## [Problemas e tarefas]
a – Reproduza o texto sobre Gilles Villeneuve a partir das palavras "Em 1996, três" e pare logo depois de "de microcassetes antigas.", trocando "caixa" por "gaveta".
b – O que viria depois da última frase do texto sobre Gilles Villeneuve? Escreva a continuação a partir desse ponto.

## [Trecho fornecido]
Conteúdo especial

F1: Entrevista “perdida” sobre Gilles Villeneuve, morto há 40 anos, detalha relacionamento com companheiro e Enzo Ferrari

Em conversa recém-descoberta de 1996, o projetista-chefe da Ferrari, Harvey Postlethwaite, fornece informações sobre o piloto, seu relacionamento com o companheiro de equipe, Didier Pironi e seu impacto na equipe

Gilles Villeneuve, Ferrari 126C2

Gilles Villeneuve, Ferrari 126C2

Ercole Colombo

Há exatos 40 anos, Gilles Villeneuve perdeu a vida depois de colidir com Jochen Mass durante a classificação para o GP da Bélgica em Zolder.

A história da tumultuada temporada de Fórmula 1 da Ferrari em 1982, que também incluiu lesões que encerraram a carreira do companheiro de equipe de Villeneuve, Didier Pironi, já foi contada muitas vezes.

Leia também:

No entanto, uma voz raramente citada é a do projetista-chefe da equipe de Maranello, Harvey Postlethwaite, cujo 126C2 venceu o campeonato de construtores daquele ano – e deveria ter conquistado o título de pilotos.

Em 1996, três anos antes de morrer, Postlethwaite contou a este escritor sobre aquela temporada e a complexa relação entre Villeneuve e Pironi. A entrevista não foi usada na época e, nos últimos 26 anos, foi perdida em uma caixa de microcassetes antigas.

Muito parecido com seu contemporâneo Patrick Head, Postlethwaite era sensato, não dado à reflexão sentimental. No entanto, ficou claro que ele tinha boas lembranças de Villeneuve entre os muitos pilotos com quem trabalhou ao longo dos anos.

“Gilles tinha essa imagem de estar completamente louco”, disse ele. “Bem, louco é provavelmente a palavra errada, mas ser muito rápido e ser quase irresponsável em um carro de corrida. Na verdade, não foi bem assim.

“Ele era um piloto muito sério, levava a condução muito a sério. Mas ele gostava de levar tudo muito ao limite. E ele gostava que cada volta que desse fosse muito rápida, ou mais rápida, do que a última que ele deu.

## [Segmento de dados]
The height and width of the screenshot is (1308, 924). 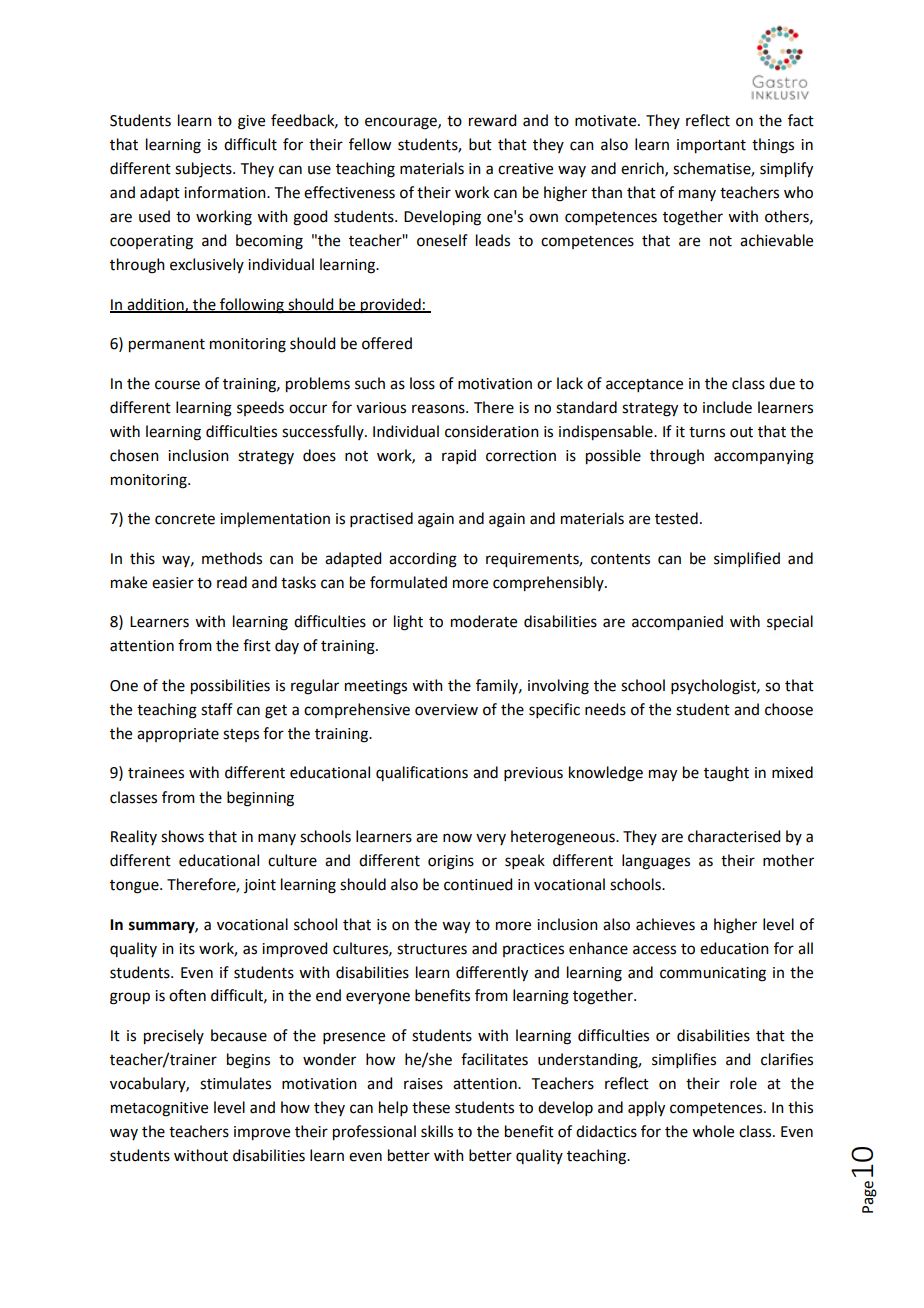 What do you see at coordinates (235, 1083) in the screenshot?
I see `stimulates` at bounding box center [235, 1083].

## [Respostas do exercício]
a –
Em 1996, três anos antes de morrer, Postlethwaite contou a este escritor sobre aquela temporada e a complexa relação entre Villeneuve e Pironi. A entrevista não foi usada na época e, nos últimos 26 anos, foi perdida em uma gaveta de microcassetes antigas.

b –
“Agora, essa foi uma maneira que eu suponho que ele provavelmente teve de se esforçar até o limite. Mas ele certamente era bem mais inteligente e bem menos louco do que as pessoas imaginam. Quer dizer, a imagem provavelmente cresceu com o passar do tempo, mas na verdade, eu sempre o achei muito sério, e realmente um cara muito inteligente.

“Ele não era de forma alguma um político e falou de forma muito clara e simples sobre o carro. E acho que ele foi muito apreciado por isso. Mas ele foi muito rápido. Quero dizer, não há dúvida sobre isso. Ele foi provavelmente um dos pilotos de corrida mais rápidos que já existiu.”

Villeneuve was considered to be one of Enzo Ferrari's favourite drivers for his team

Villeneuve was considered to be one of Enzo Ferrari's favourite drivers for his team

Photo by: Ercole Colombo

Postlethwaite falou sobre o grande relacionamento entre o piloto e Enzo Ferrari.

“A Ferrari, a equipe de corrida, era muito, muito menos política do que é agora”, calculou Postlethwaite. “Ainda assim, havia uma certa quantidade de não pisar no calo das pessoas. E Gilles não se importava em que dedos pisasse. Se ele achava que o carro não era bom, dizia isso, e isso tendia a incomodar várias pessoas, mas ele não se importava em fazer isso.

“E o ‘Velho’ o amava muito por isso, porque achava que era exatamente isso que queria ouvir. Ele queria saber.

“Eles mal tinham uma língua em comum – eles tinham um pouco de francês em comum. Mas acho que ninguém nunca esteve muito perto de Enzo Ferrari. Certamente, ele tinha uma grande afeição por Gilles, sem dúvida, porque Gilles fez o que poucas pessoas poderiam fazer. Ele poderia fazer o que Michael Schumacher está fazendo hoje, ele poderia pegar um carro que provavelmente não é o melhor, e poderia fazê-lo ir tão rápido quanto qualquer outro.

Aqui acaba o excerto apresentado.